Katie Couric experienced widespread sexism throughout her career, especially when it came to her body.
“I graduated from college in 1979 and so I started working in television news in the early ‘80s,” Couric, 69, recalled during the Wednesday, June 24, episode of the “Call Her Daddy” podcast. “I was an intern at a radio station in Washington and I walked in, I went back to say hello. I was graduating and I was trying to maintain relationships. I wasn’t quite sure what I was gonna do.”
She continued. “The general manager of the station, I went and said hi. And he said, ‘Are you on the pill?’ And I said, ‘Excuse me?’ He said, ‘Well, your breasts look much bigger than they did last summer.’ Can you imagine?”
Couric said she was “so taken back” by the comment.
Couric told podcast host Alex Cooper that she’s been thinking about this time in her life a lot lately while rewatching Mad Men with her husband, John Molner.
“I watched some of the stuff that was going on back then and I’m like, ‘Oh yeah, I, kind of, came of age in this Mad Men era.’ It wasn’t as bad as it was, exactly,” she explained.
While that was the first time the legendary newscaster experienced that type of sexism, it was hardly the last.
“At CNN … I walked into an executive story meeting a production meeting in the morning and I was filling in for the producer who was on vacation,” she recalled. “[An executive] said something like, ‘That’s not like Katie.
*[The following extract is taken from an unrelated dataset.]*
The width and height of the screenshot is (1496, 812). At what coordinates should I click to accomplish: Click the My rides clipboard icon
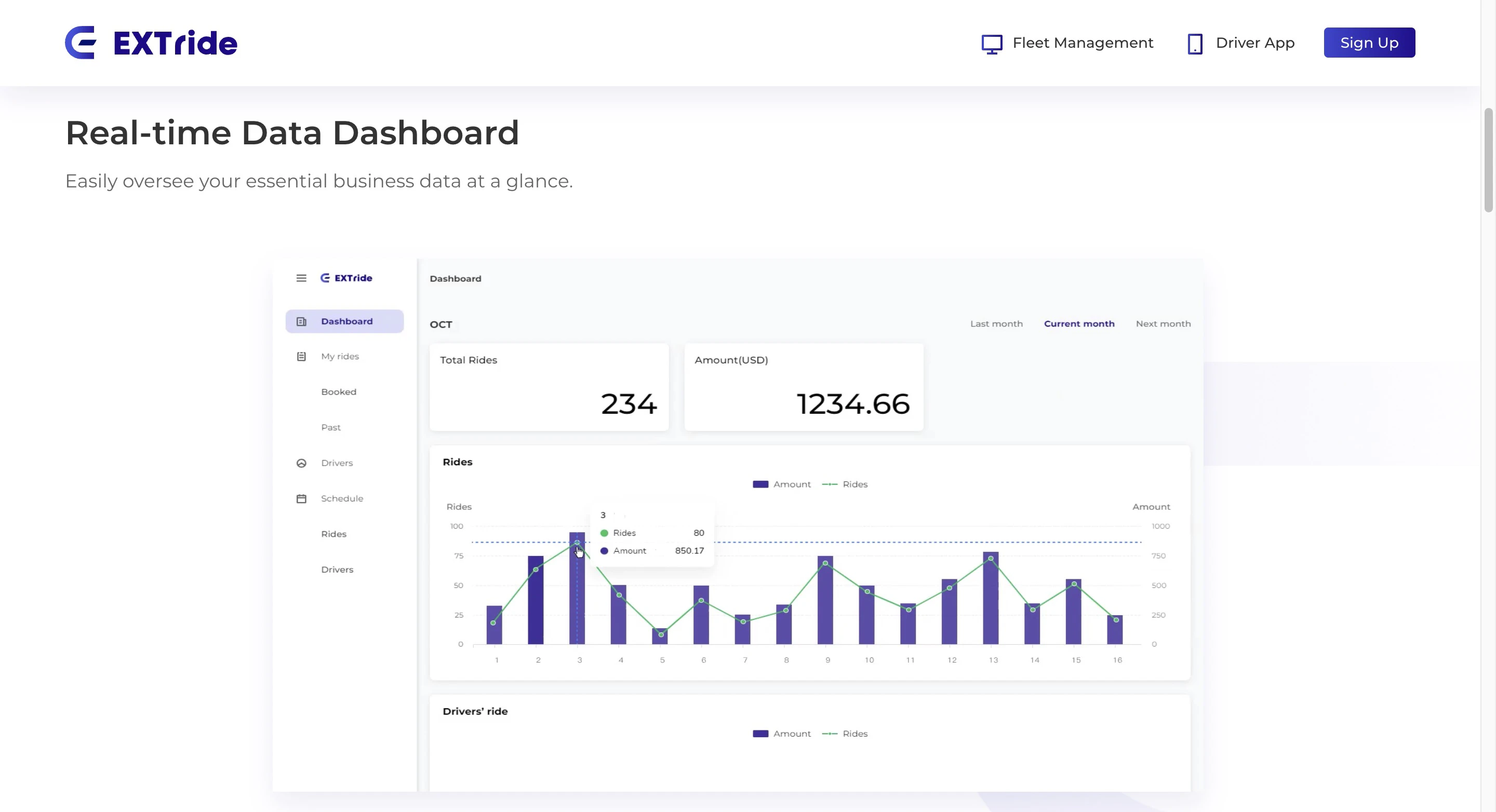[301, 356]
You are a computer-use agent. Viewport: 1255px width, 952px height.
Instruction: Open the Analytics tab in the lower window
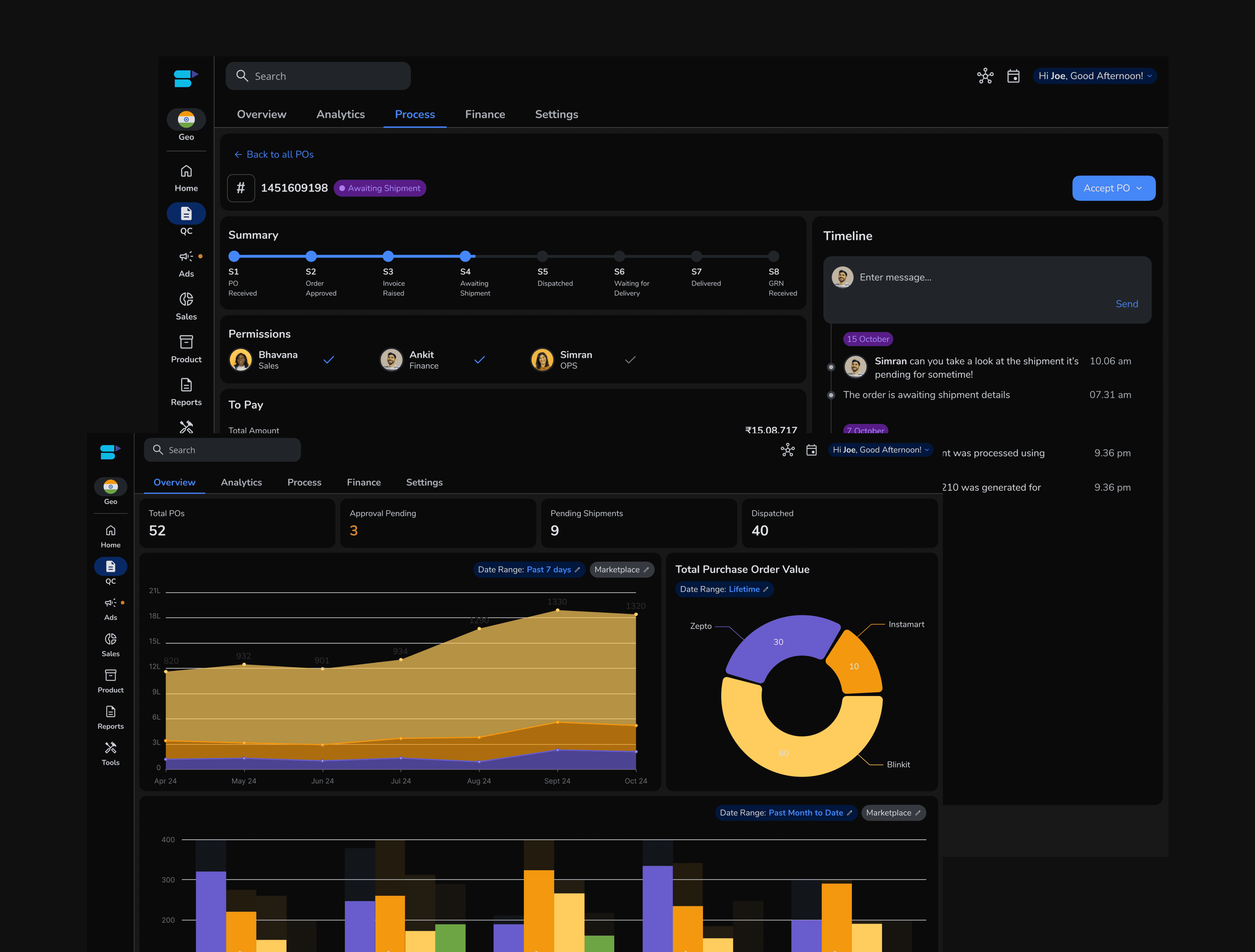(241, 482)
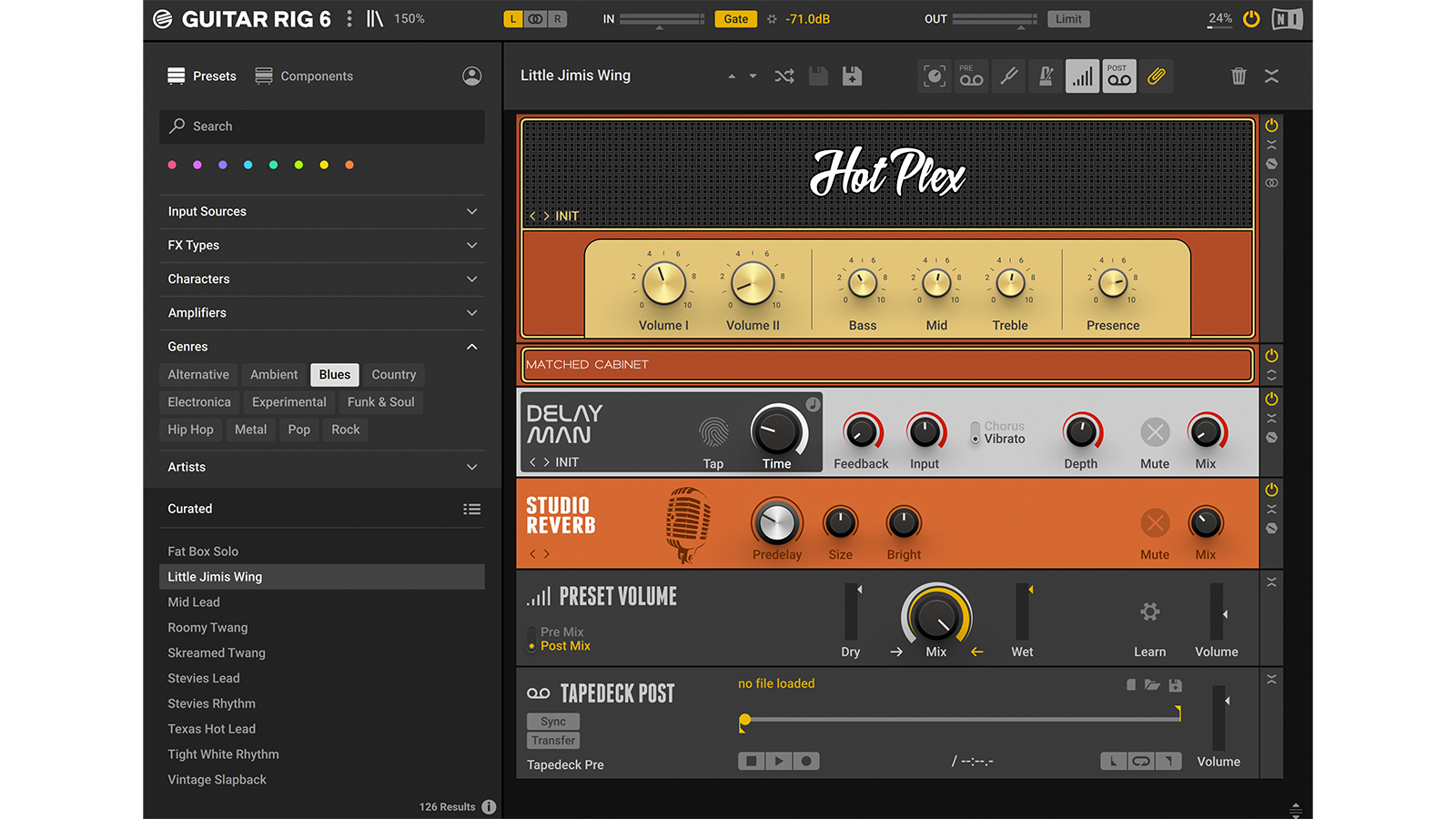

She’s been successful because of her hard work, her writing skills and her breast size.’ This was a big table surrounded by male executives.”
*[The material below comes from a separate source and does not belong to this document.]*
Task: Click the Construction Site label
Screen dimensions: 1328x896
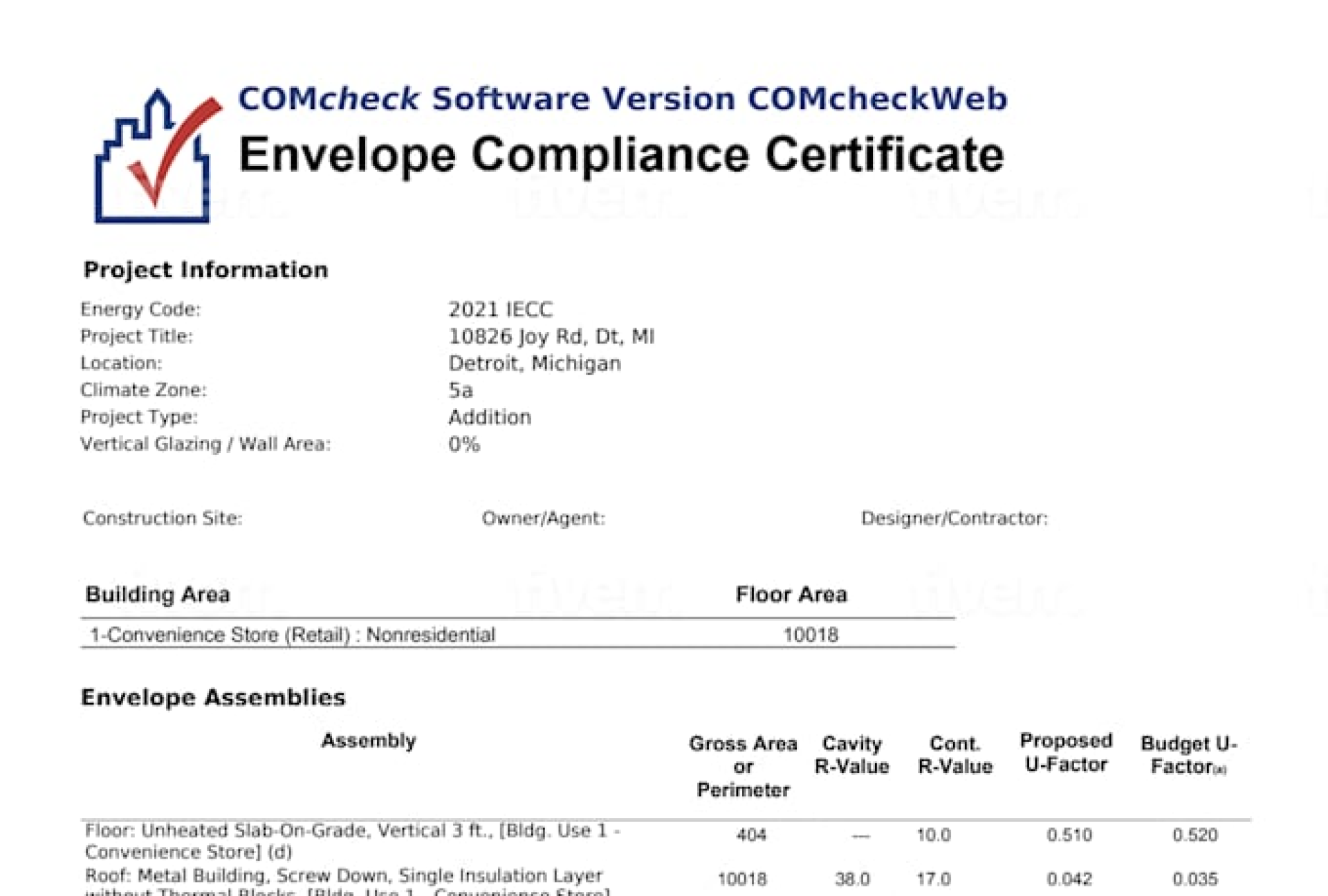Action: 163,518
Couric said the experience was “so crazy” because CNN was “a startup” at the time, so she was surrounded by “pretty young” men.
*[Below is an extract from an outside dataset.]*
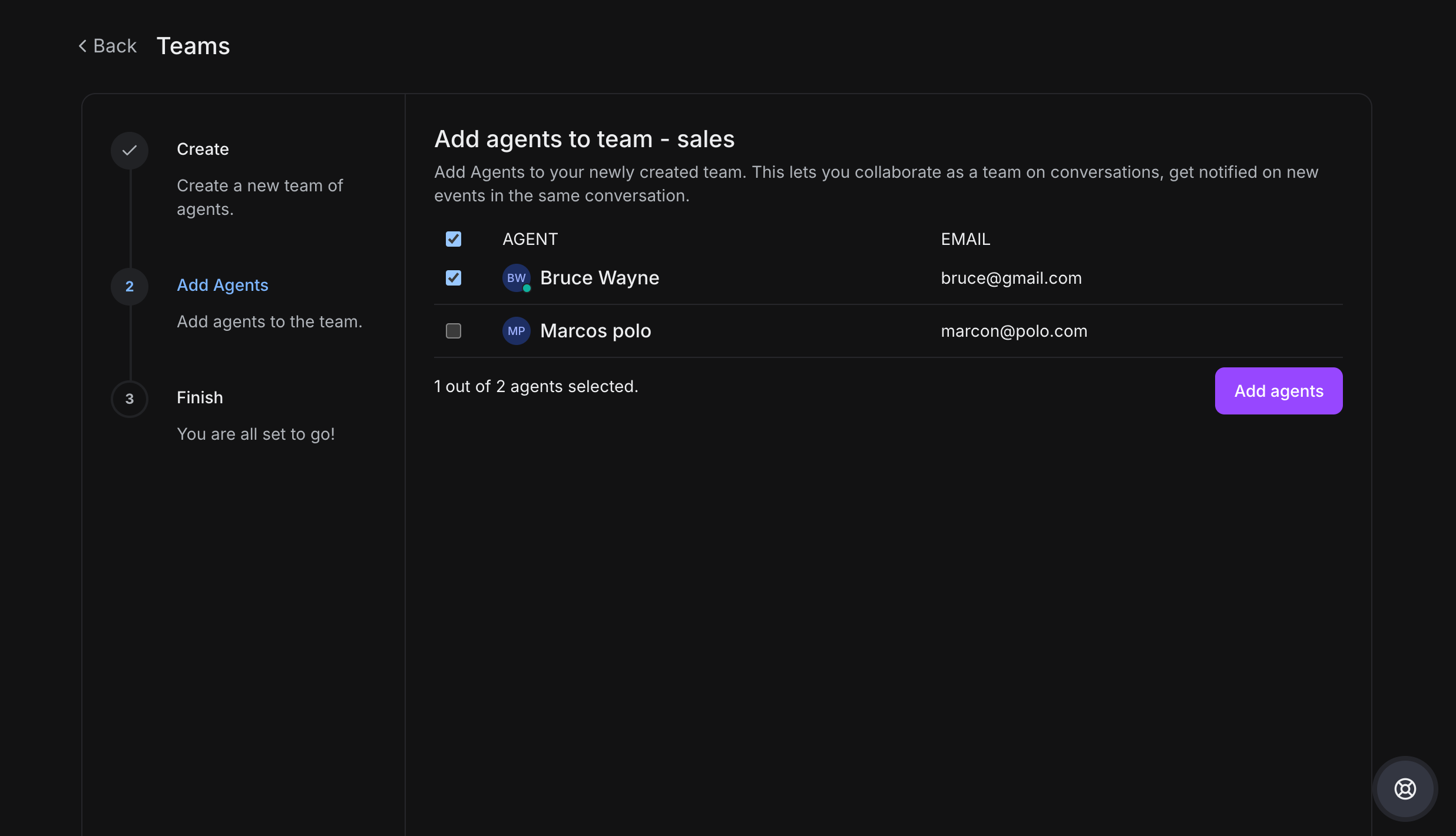The image size is (1456, 836).
Task: Click the Back link text
Action: [x=115, y=46]

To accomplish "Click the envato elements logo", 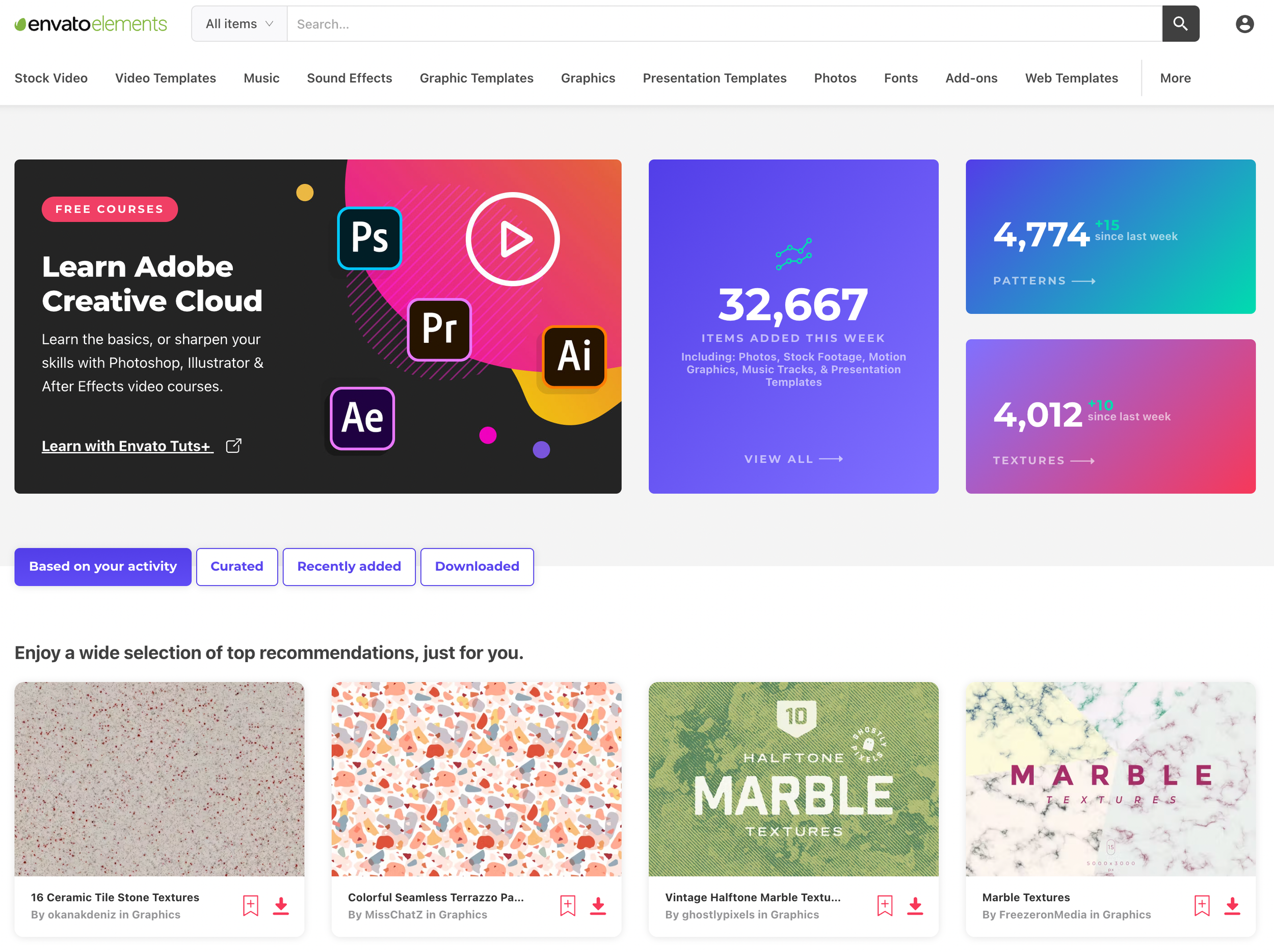I will pos(91,23).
Late news anchor Don Farmer, who Couric worked with at the time, helped her write a “memo” about the experience.
“I was so flummoxed. I said, ‘This just happened,’” she recalled. “He got on his little Smith Corona typewriter. Together, we wrote this memo saying, ‘What you said to me was inappropriate, insulting, sexist and totally unacceptable. I expect an apology immediately. If you do that, we can keep this between us.’ In other words, I’m not gonna go to — I don’t even know if they had human resources back then.”
Without Farmer’s help, Couric admitted she “wouldn’t have known what to do” about the situation.
“He helped me realize the importance of standing up for yourself. It was a life lesson that extended way beyond that incident,” Couric added. “I really owe him a lot and I’ve always really been grateful to him for that.”